Dries Van Noten SS16
By Tempe Nakiska | 27 June 2015

If Dries Van Noten is a composer of the fashion plain, his clothes are an immortal symphony. Instruments are his references, a richly textured wash of cultural signifiers heavy on contemporary art and botanics: the Belgian designer is a keen collector of his artistic contemporaries, his most impassioned and recent favourites ranging from photographer Ryan McGinley to Azuma Makoto, the Japanese artist famed for sending a Bonsai tree into space.

Yesterday in Paris we were treated to a suite of heavier than usual artistic proportions. Take the soundtrack. Crafted by Kid Koala, a soundscape tittering with the voices of Marilyn Monroe and Salvadore Dalí and Punk provocateur John Lydon backgrounded the boys as they stormed the catwalk. As is standard with a Dries collection, the significance wove deep, but you could draw the lynchpin as the insatiable commercial hunger than drives our digital machine of a society today. Take the Monroe-Dali connection – the Mao influenced silk bombers. Monroe’s face cackled its way across silk shirts and elsewhere a double breasted suit, even shorts, while sequinned lips popped. Van Noten touted his string of references as ‘creative provocateurs’, another of which was Elsa Schiapparelli, whose attraction to leopard print made killer outerwear, the best a coat with a hard lounge sensibility. Oh, and a lobster clawed its way across knitwear – as the B-52s screeched ‘Rock Lobster’ through the speakers. Fitting.
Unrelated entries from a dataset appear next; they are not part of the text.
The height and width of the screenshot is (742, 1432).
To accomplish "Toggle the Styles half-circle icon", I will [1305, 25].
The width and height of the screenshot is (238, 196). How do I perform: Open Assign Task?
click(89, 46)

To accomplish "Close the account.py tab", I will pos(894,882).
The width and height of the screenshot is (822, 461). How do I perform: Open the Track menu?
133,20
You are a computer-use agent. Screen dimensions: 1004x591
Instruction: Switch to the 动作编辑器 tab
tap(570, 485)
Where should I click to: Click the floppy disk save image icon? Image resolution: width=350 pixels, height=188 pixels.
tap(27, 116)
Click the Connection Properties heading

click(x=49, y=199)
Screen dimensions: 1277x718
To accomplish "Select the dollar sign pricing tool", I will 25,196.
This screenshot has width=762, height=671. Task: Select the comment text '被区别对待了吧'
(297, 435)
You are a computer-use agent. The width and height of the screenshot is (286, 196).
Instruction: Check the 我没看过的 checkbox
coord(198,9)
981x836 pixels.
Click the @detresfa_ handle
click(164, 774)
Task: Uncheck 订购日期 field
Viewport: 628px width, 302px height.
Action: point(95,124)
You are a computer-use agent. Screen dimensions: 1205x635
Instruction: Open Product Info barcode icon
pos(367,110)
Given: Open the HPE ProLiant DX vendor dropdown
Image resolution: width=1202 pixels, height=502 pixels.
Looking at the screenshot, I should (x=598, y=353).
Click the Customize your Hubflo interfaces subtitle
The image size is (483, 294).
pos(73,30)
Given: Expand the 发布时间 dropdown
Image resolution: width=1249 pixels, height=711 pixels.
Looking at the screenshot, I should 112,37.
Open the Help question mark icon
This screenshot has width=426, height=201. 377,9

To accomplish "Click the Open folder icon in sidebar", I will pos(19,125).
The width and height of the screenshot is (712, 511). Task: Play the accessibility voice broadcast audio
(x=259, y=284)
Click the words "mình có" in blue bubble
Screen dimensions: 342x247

The musical romance that carries across Van Noten’s work was here, but amongst it all there was a sharp feeling of humour – irony, even. As Andy Warhol’s Factory churned out pop stars like Monroe as commercial objects d’art, his output underscored the sellable ability of just about any object. Was Van Noten this week commenting on the connection between this idea and the quickening pace of the fashion industry today? Perhaps. After all, the industry runs on us going gaga for signifiers, objects and symbols that imply status or meaning, churned out again and again just slightly differently each time. The point being, that’s okay. When you make clothes like Van Noten, repurposing is a precious art in itself – no more so than when it’s served with a sharp raise of the eyebrow.